The Confidential Information will also include any information that has been disclosed by a third party to the Employer and is governed by a non-disclosure agreement entered into between that third party and the Employer.
(Emphasis added.) As addressed below, the six capitalized terms listed at the end of the first "included" paragraph are defined later in the employment contract.
¶53 To summarize the "not included" paragraphs, the first lists multiple independent ways that information becomes non-confidential because the source of the information is in some manner external to, or at least not exclusive to, the employer's business operations, including what is "generally known in [Diamond's] industry." The second paragraph focuses on information generated by the employee, but only when specified elements are each met. These elements all relate to the employee not using employer resources, including "company time" to generate the information. ¶54 Moving on from the "included" and "not included" paragraphs, four paragraphs address the employee's "duties and obligations concerning confidential information" (capitalization omitted). These include the detail that the confidentiality covenant has a two-year time limitation. The parties do not argue that this time limitation contributes to our analysis under WIS . STAT . § 103.465 at this stage of proceedings, nor does either suggest that there is anything significant about other details from the duties and obligations portion of the covenant. However, the following features of this passage are relevant as context to assessing its reasonableness, specifically regarding the scope of information to which it applies. These terms demonstrate how the covenant restricts former employees from sharing that information. Godina "agrees not to divulge, reveal, report or use, for any purpose, any of the Confidential Information which the Employee has obtained or which was disclosed to the Employee by the Employer as a result of the Employee's employment with the Employer." Further, he must "immediately notify the Employer and take all reasonable steps necessary to retrieve ... Confidential Information" that the employee "lost or improperly disclosed." Godina is liable to Diamond for damages, in addition to "costs, including reasonable attorneys' fees and expenses, resulting from enforcement" of the covenant.
The first "not included" paragraph provides that "The Confidential Information will not include information that:"
a. Is generally known in the industry of the Employer;
b. Is now or subsequently becomes generally available to the public through no wrongful act of the Employee;
c. Was rightfully in the possession of the Employee prior to the disclosure to the Employee by the Employer;
d. Is independently created by the Employee without direct or indirect use of the Confidential Information; or
e.
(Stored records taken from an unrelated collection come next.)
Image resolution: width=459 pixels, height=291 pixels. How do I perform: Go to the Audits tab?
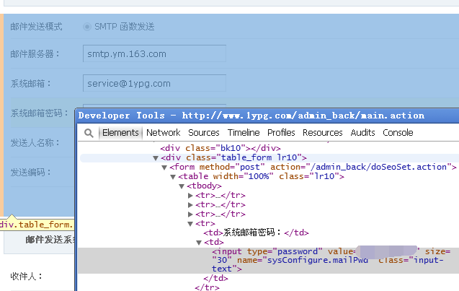(362, 133)
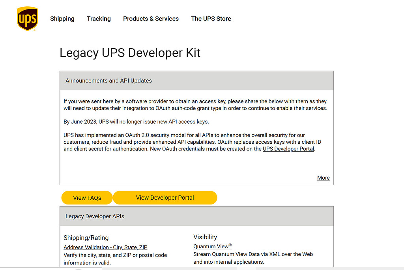404x270 pixels.
Task: Click the Visibility section heading
Action: click(205, 237)
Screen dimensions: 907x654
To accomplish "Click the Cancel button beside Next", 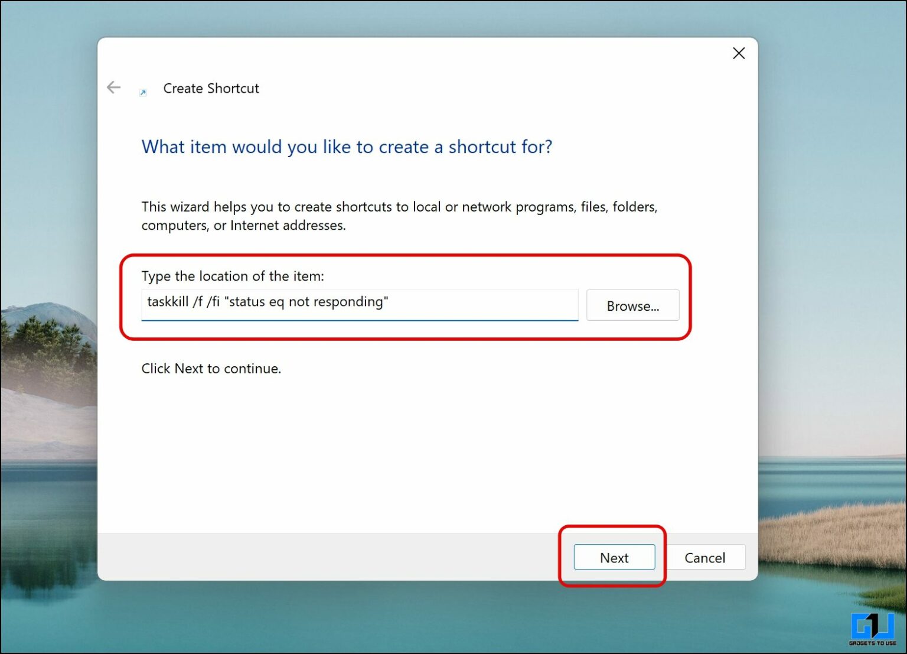I will 706,557.
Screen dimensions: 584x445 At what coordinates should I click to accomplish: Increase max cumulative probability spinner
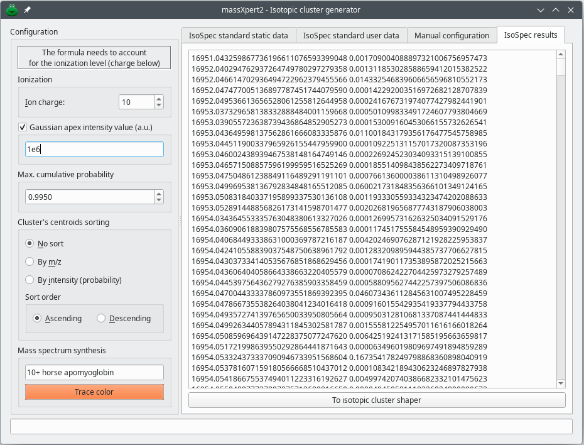(x=158, y=194)
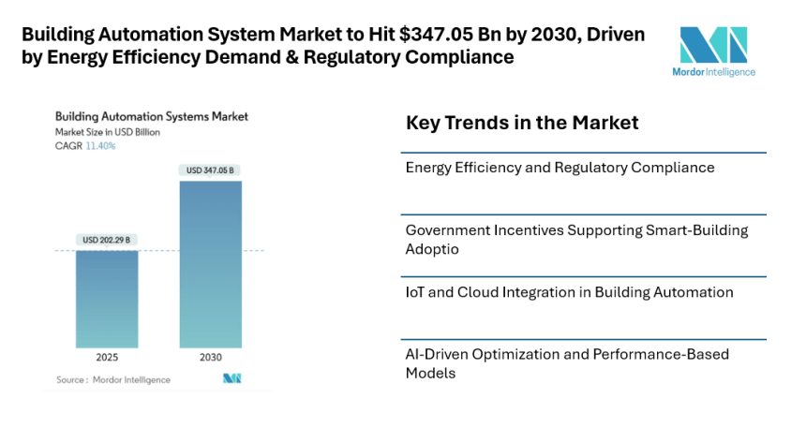Select AI-Driven Optimization and Performance-Based Models
Screen dimensions: 806x428
(x=567, y=362)
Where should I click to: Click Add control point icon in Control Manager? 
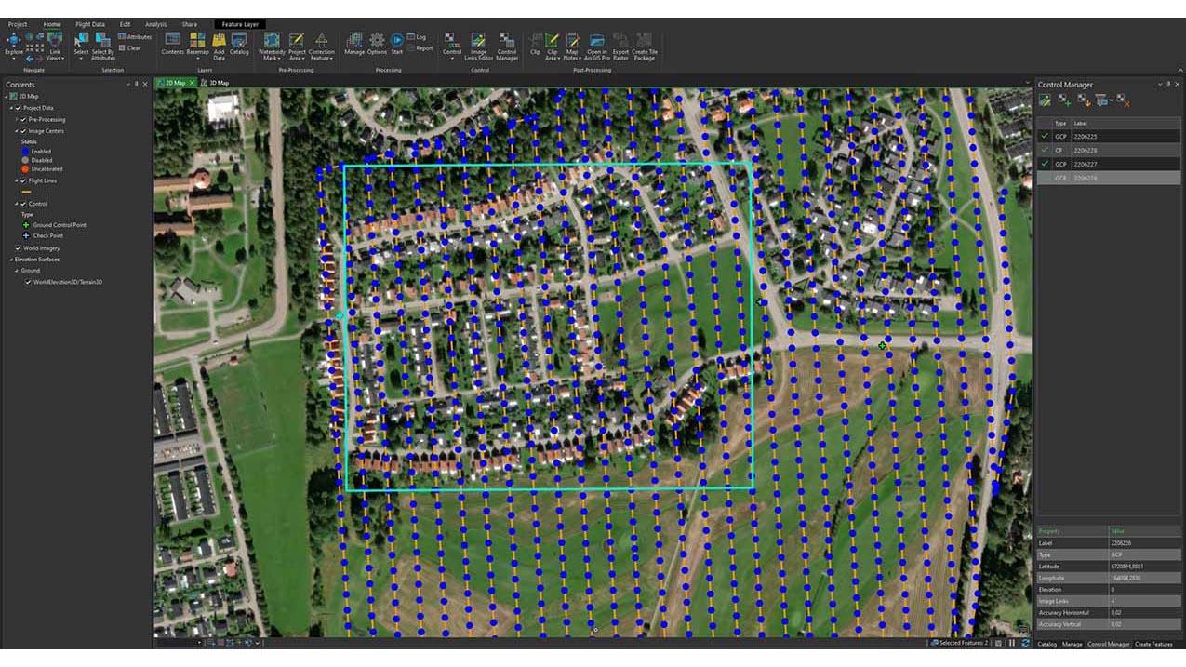coord(1064,100)
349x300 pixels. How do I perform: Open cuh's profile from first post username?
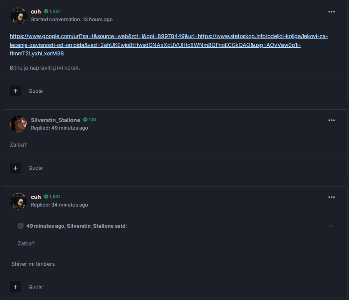pyautogui.click(x=36, y=12)
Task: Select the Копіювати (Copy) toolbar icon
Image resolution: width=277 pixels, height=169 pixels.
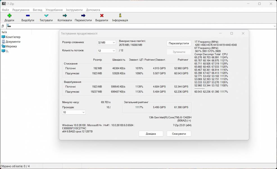Action: (64, 17)
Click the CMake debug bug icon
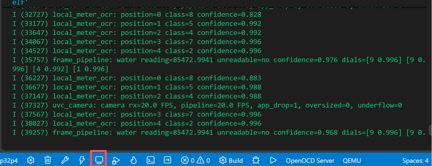This screenshot has width=432, height=166. [x=256, y=160]
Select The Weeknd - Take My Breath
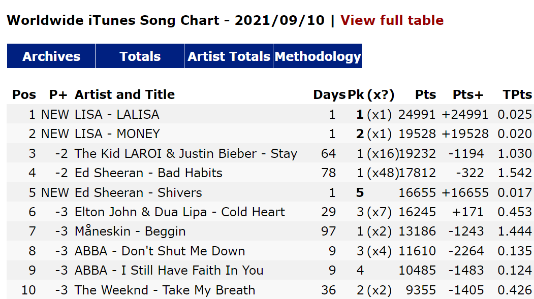The height and width of the screenshot is (299, 534). click(165, 290)
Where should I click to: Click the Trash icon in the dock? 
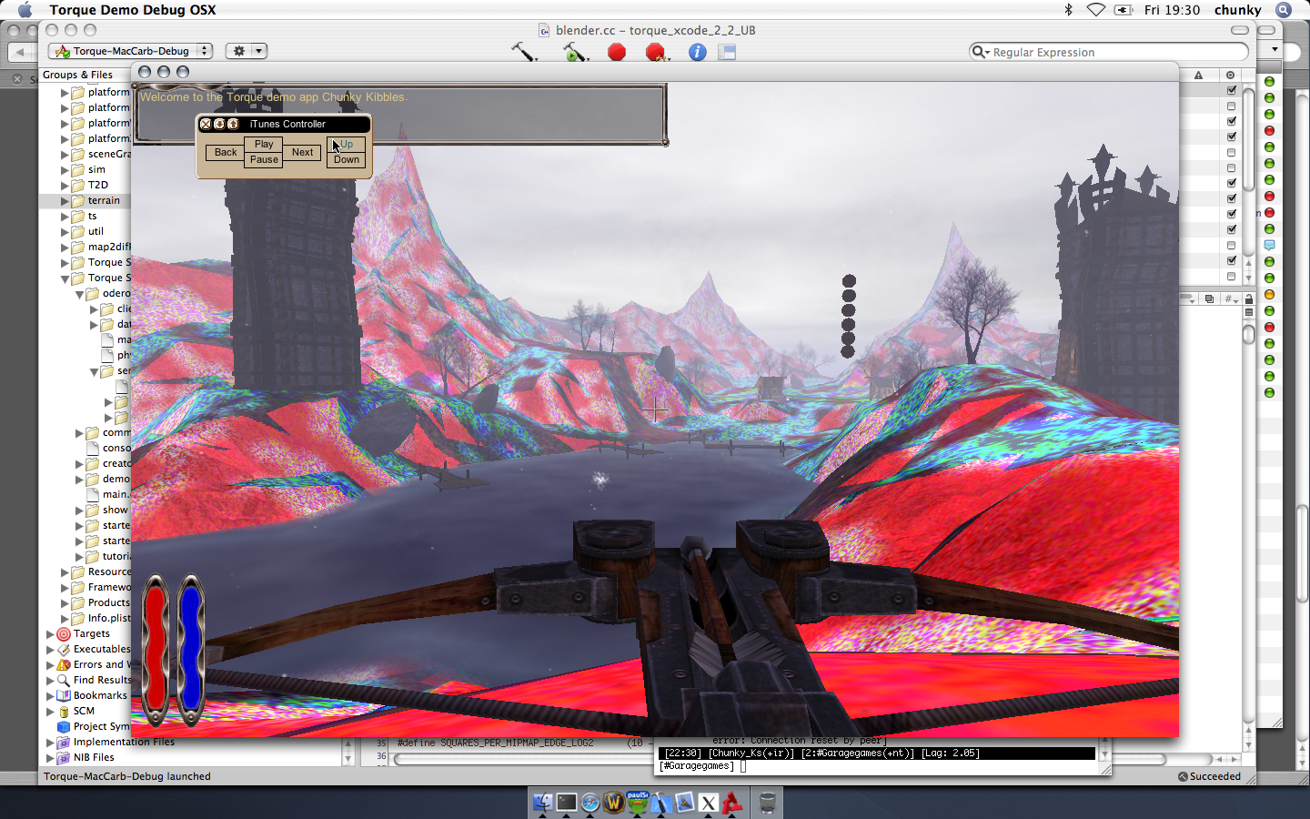(768, 802)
The Employee rightfully obtains from a third party who has the right to transfer or disclose it.
The second "not included" paragraph provides that "The Confidential Information will also not include anything developed or produced by the Employee during the Employee's term of employment with the Employer." This "include[es] but [is] not limited to any intellectual property, process, design, development, creation, research, invention, know-how, trade name, trade-mark or copyright" that:
a. Was developed without the use of equipment, supplies, facility or Confidential Information of the Employer;
b. Was developed entirely on the Employee's own time;
c. Does not result from any work performed by the Employee for the Employer; and
d. Does not relate to any actual or reasonably anticipated business opportunity of the Employer.
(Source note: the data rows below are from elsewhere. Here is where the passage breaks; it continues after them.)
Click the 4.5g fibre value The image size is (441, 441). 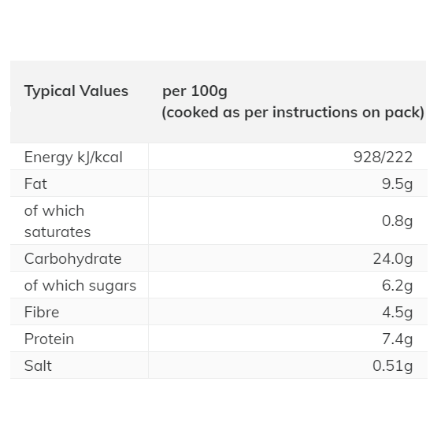(397, 312)
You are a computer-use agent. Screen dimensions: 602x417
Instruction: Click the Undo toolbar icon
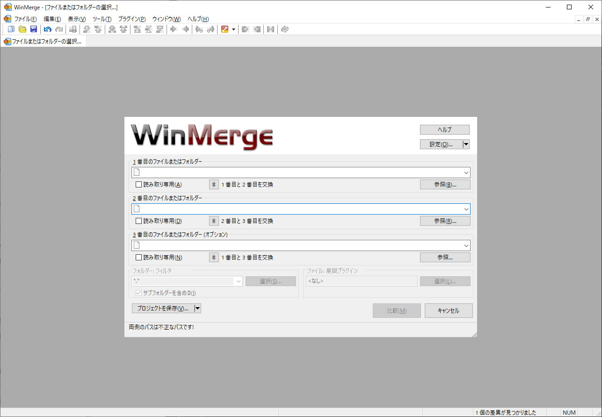[x=47, y=29]
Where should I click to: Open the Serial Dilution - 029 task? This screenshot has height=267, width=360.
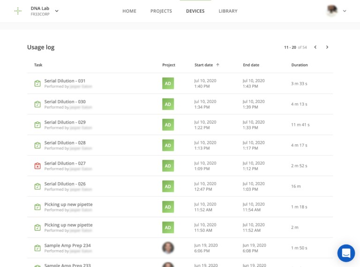point(65,122)
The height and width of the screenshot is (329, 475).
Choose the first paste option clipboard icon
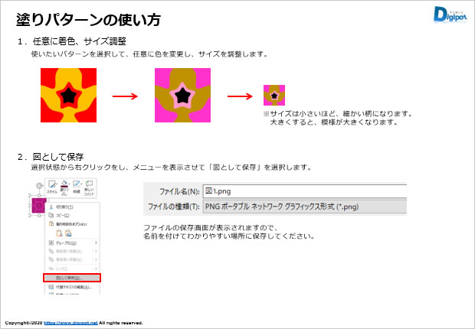(58, 233)
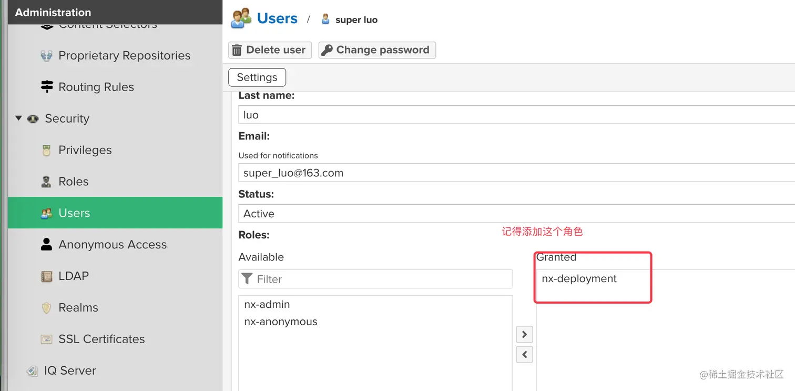Click the Anonymous Access person icon
Image resolution: width=795 pixels, height=391 pixels.
47,245
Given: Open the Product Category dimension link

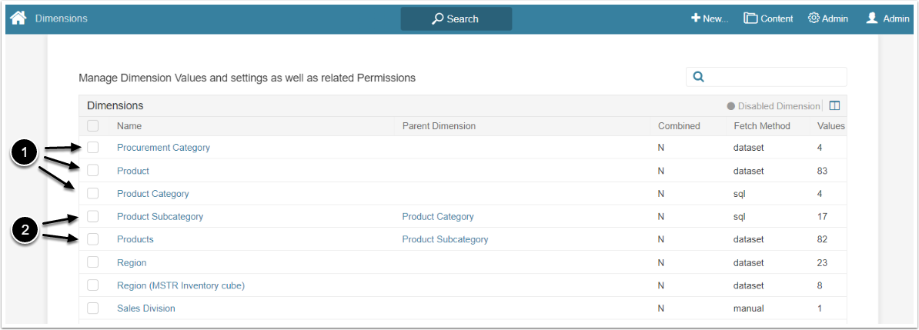Looking at the screenshot, I should tap(152, 194).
¶55 Having summarized its essential features, we pause to note that, compared to the confidentiality agreement in Star Direct , the confidentiality covenant here has a complex structure. It has a multi-faceted definition of what is "confidential." This creates many different restraints and, under WIS . STAT . § 103.465, Diamond must show that each is enforceable. See Star Direct , 319 Wis. 2d 274, ¶59, 767 N.W.2d 898 (reviewing a covenant that consisted of one "18-line sentence containing 20 sub-clauses separated by 19 commas" and that was "not a model of clarity").
¶56 Because the entire confidentiality covenant is unenforceable if any one of its restraints is unenforceable, we narrow our focus to one aspect of the covenant highlighted by Godina. As we now explain, we agree with him that this aspect is unenforceable, rendering the covenant as a whole unenforceable.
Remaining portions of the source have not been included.